START SOURCE MATERIAL
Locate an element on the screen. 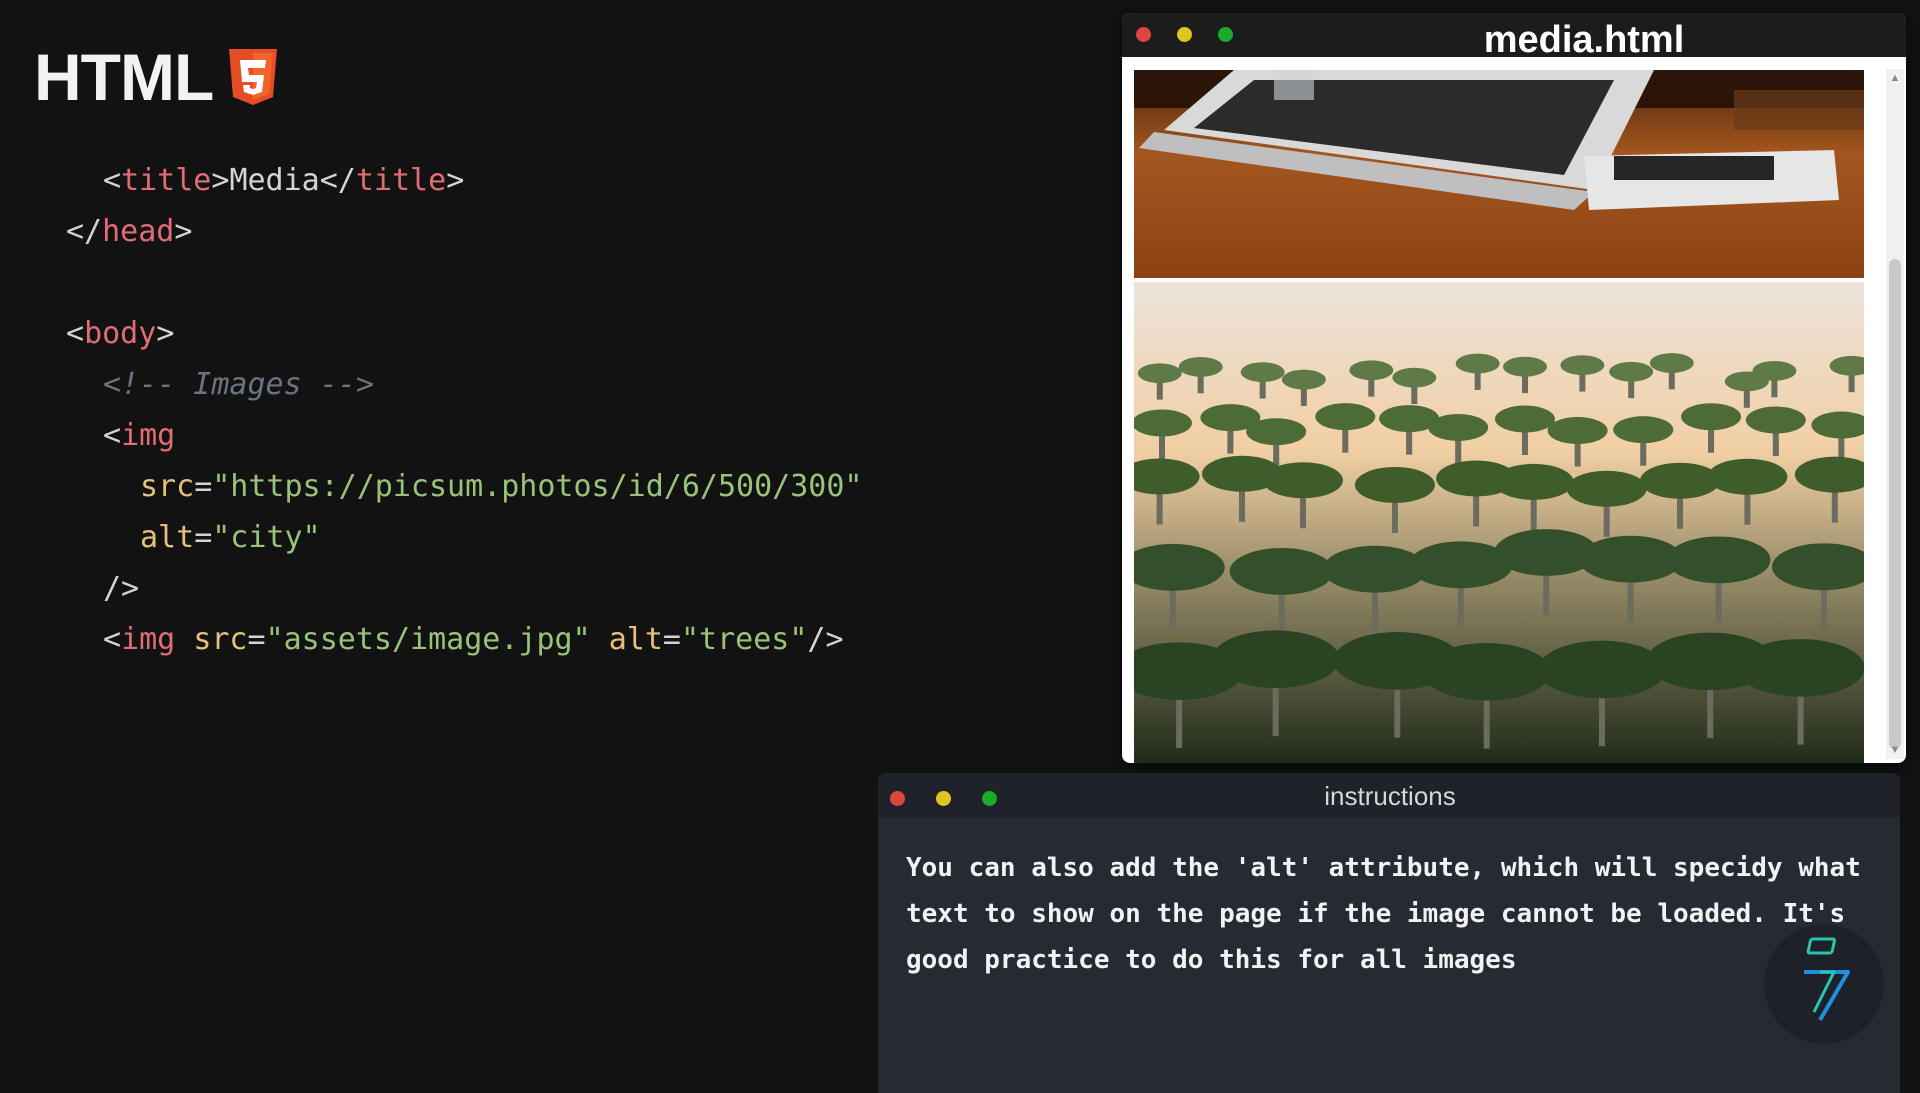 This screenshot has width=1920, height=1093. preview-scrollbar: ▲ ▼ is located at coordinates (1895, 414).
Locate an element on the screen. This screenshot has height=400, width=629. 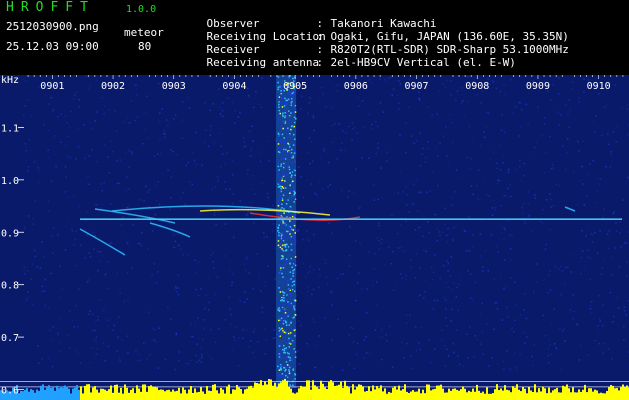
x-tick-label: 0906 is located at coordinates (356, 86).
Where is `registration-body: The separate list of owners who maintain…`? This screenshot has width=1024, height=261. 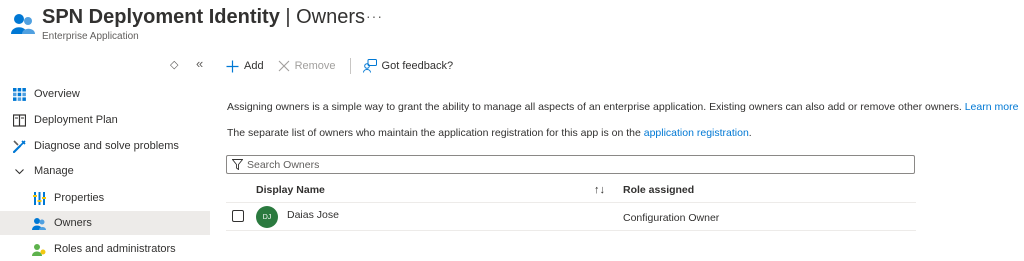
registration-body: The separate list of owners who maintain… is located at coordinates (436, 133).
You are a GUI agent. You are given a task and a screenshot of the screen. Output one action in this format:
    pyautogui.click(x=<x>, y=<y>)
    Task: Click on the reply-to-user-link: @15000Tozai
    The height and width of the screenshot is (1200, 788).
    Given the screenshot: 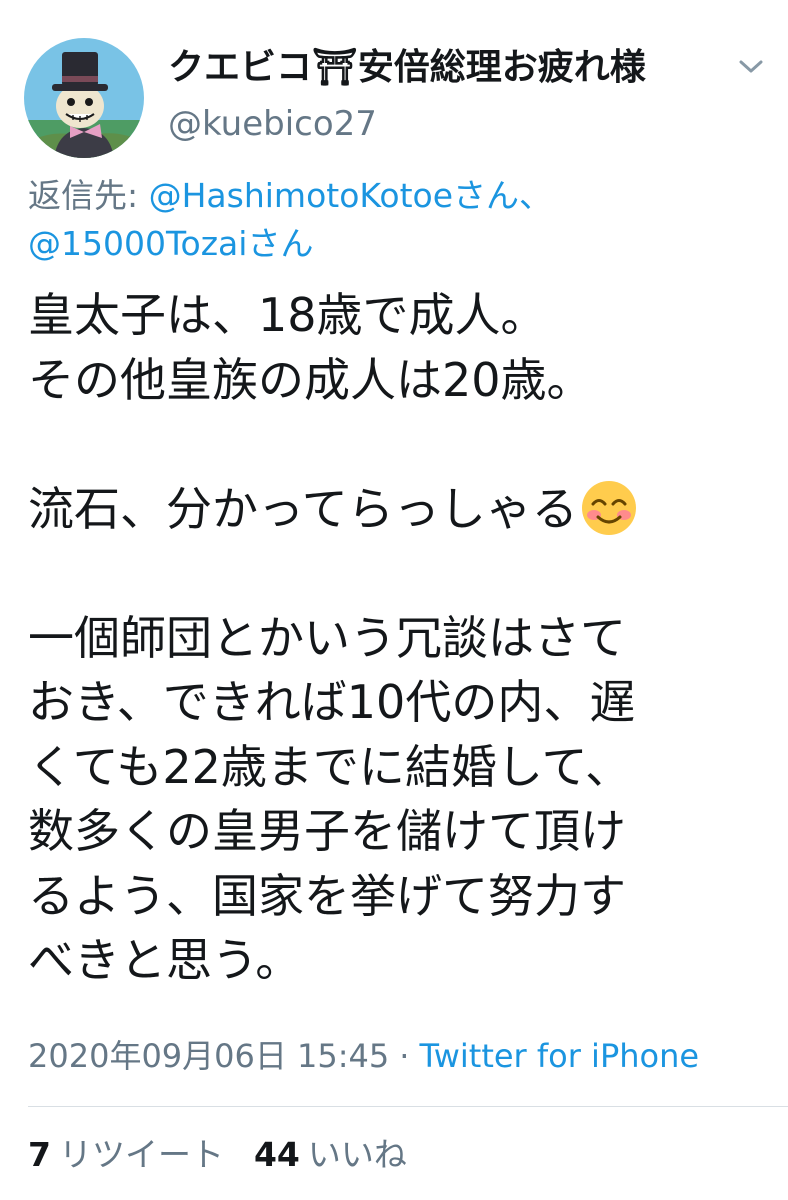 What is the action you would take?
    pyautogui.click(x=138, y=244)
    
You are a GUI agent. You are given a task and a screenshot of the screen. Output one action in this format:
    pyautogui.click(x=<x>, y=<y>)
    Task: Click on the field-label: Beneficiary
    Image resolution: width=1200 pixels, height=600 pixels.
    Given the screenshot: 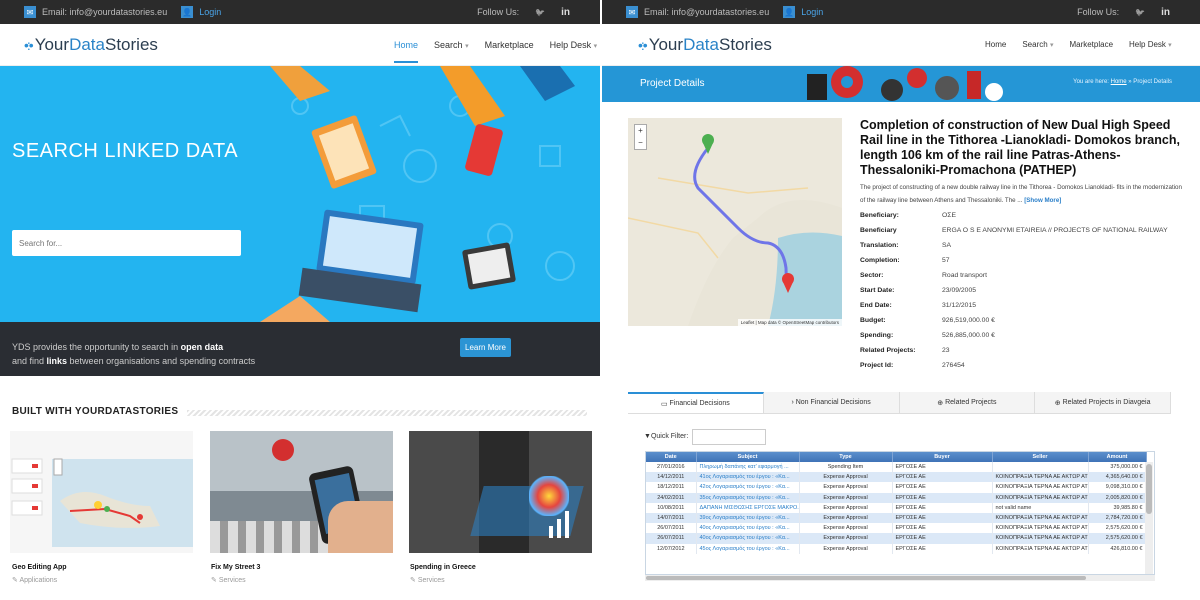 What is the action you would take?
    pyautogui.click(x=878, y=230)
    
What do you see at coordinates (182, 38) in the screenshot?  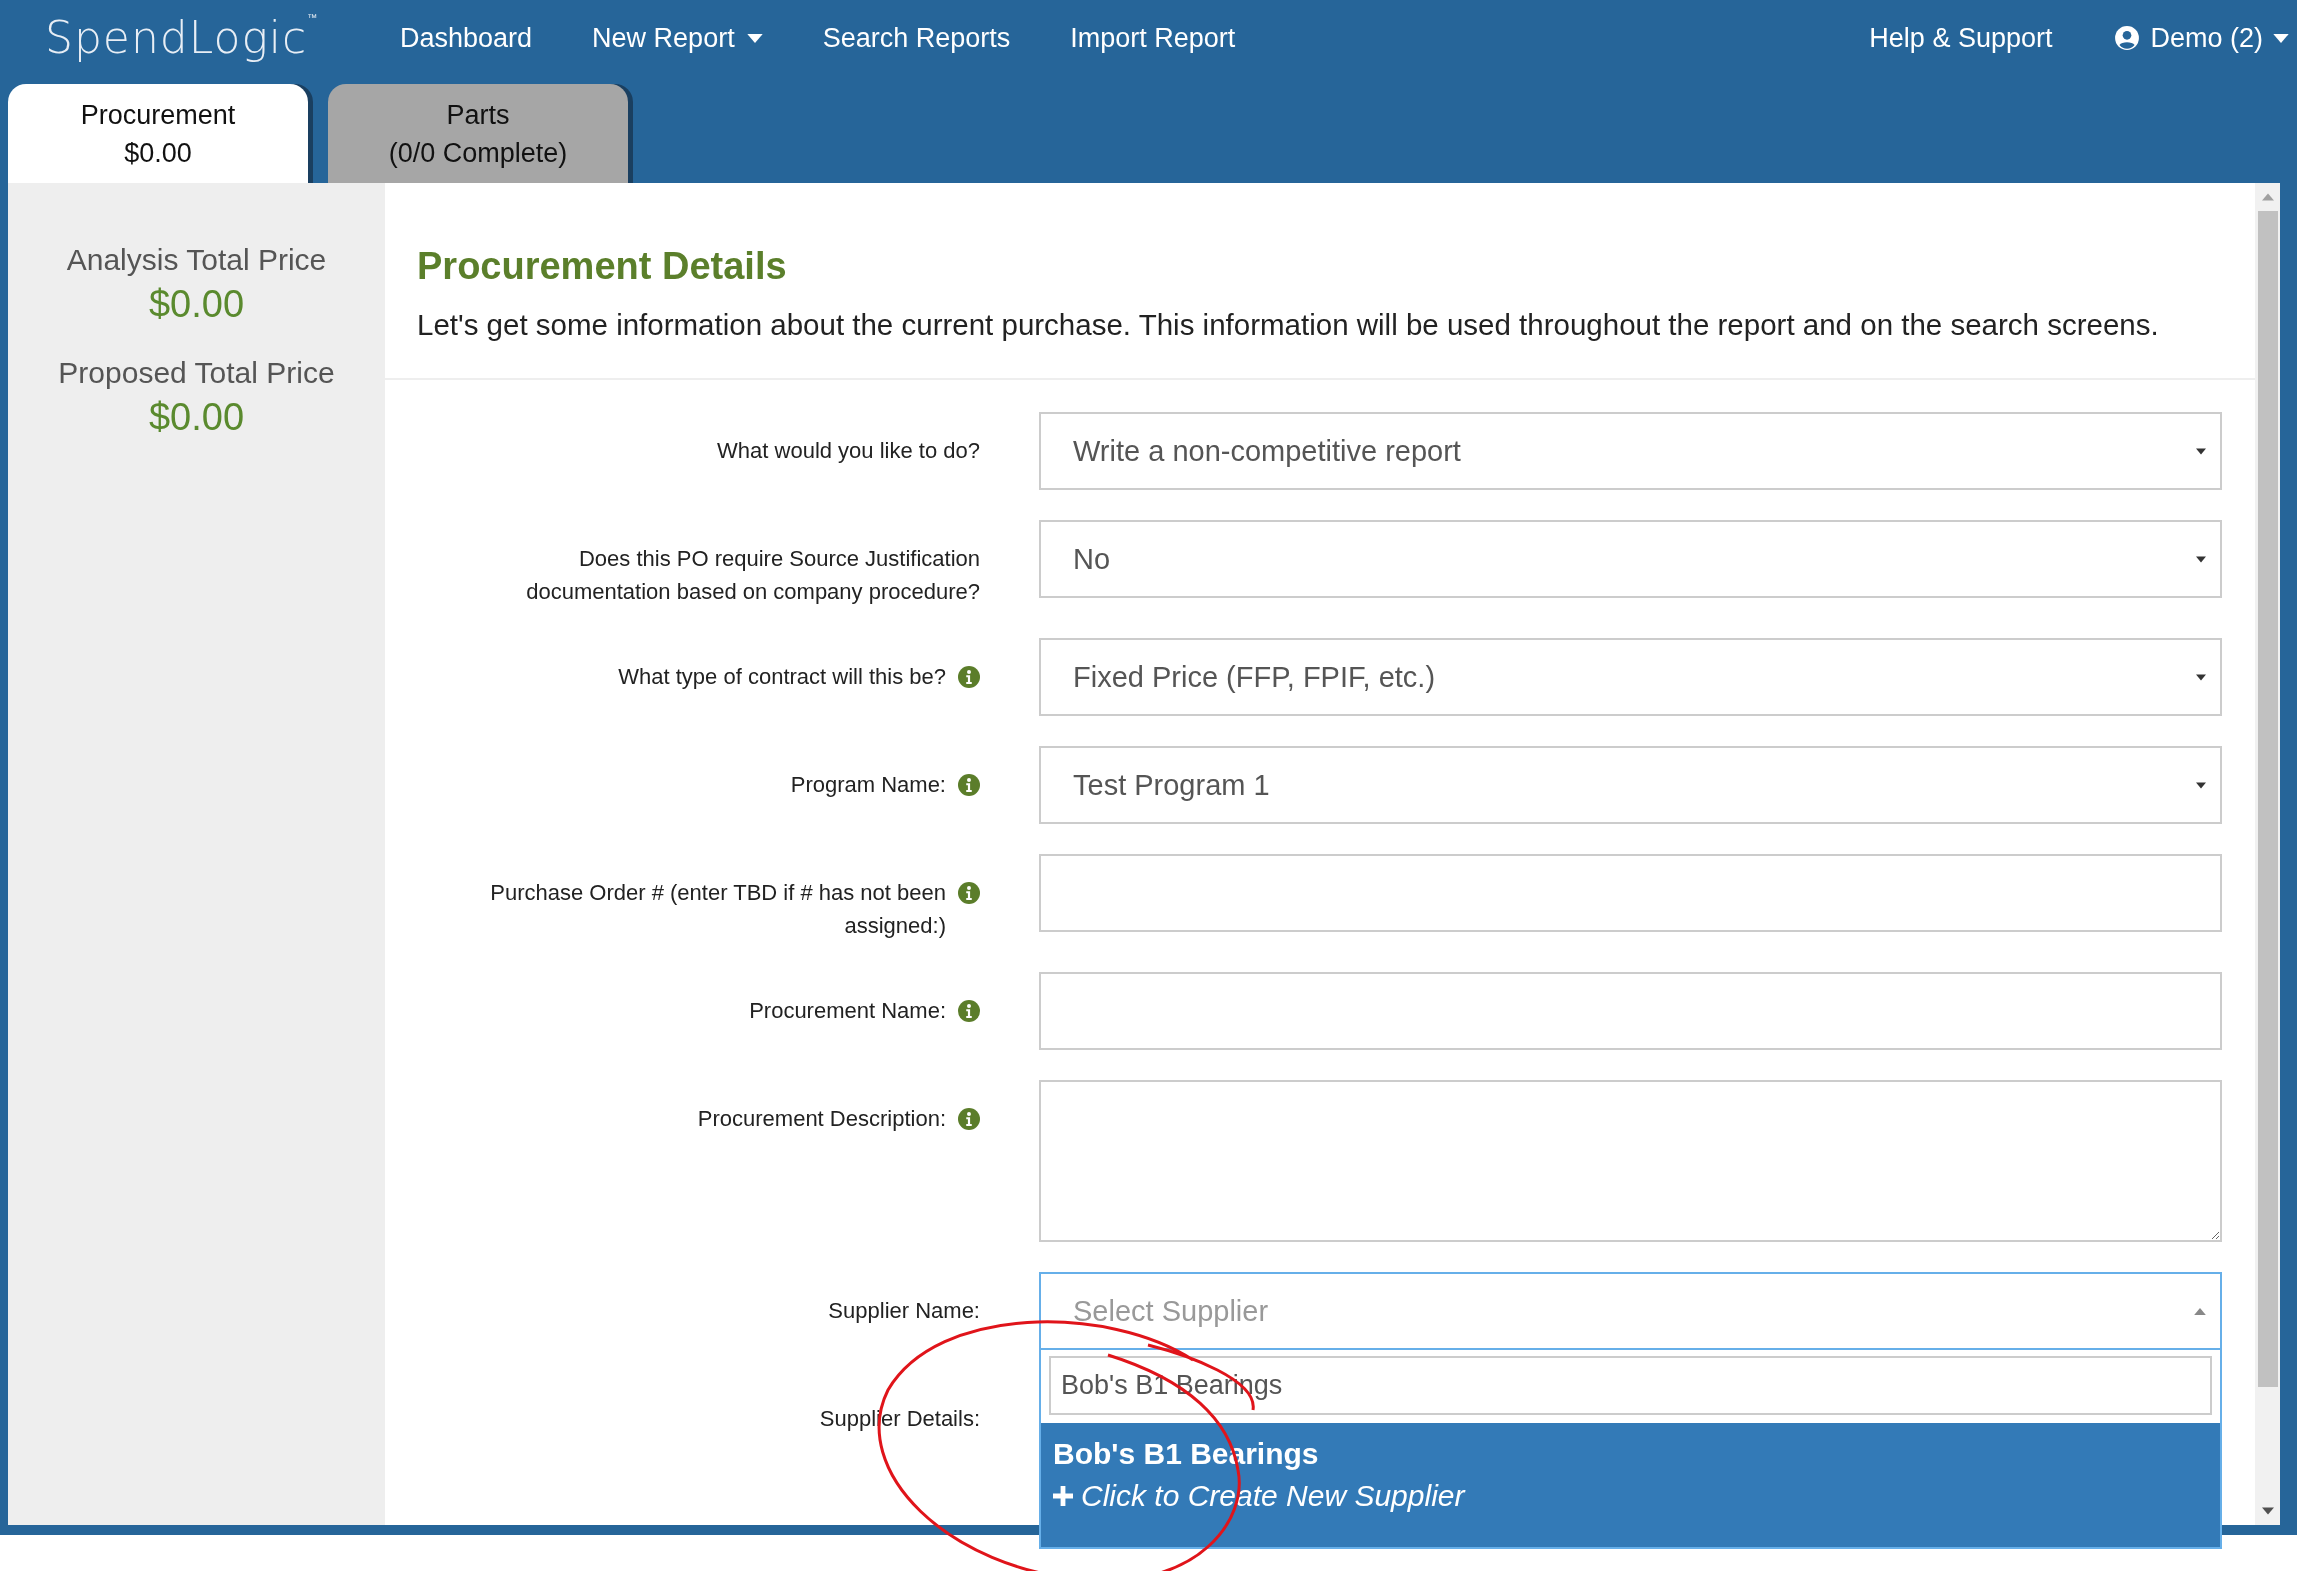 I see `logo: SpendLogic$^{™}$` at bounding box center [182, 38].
END SOURCE MATERIAL
_TASK ITEM:_
Copy out the lines of the listing above from the line with "Locate an element on the screen. This" up to and including the line with "registration-body: The separate list of owners who maintain… is", leaving the pictures out.

_EXPECTED OUTPUT:_
Locate an element on the screen. This screenshot has height=400, width=629. 
x-tick-label: 0906 is located at coordinates (356, 86).
Where is `registration-body: The separate list of owners who maintain…`? This screenshot has width=1024, height=261. 
registration-body: The separate list of owners who maintain… is located at coordinates (436, 133).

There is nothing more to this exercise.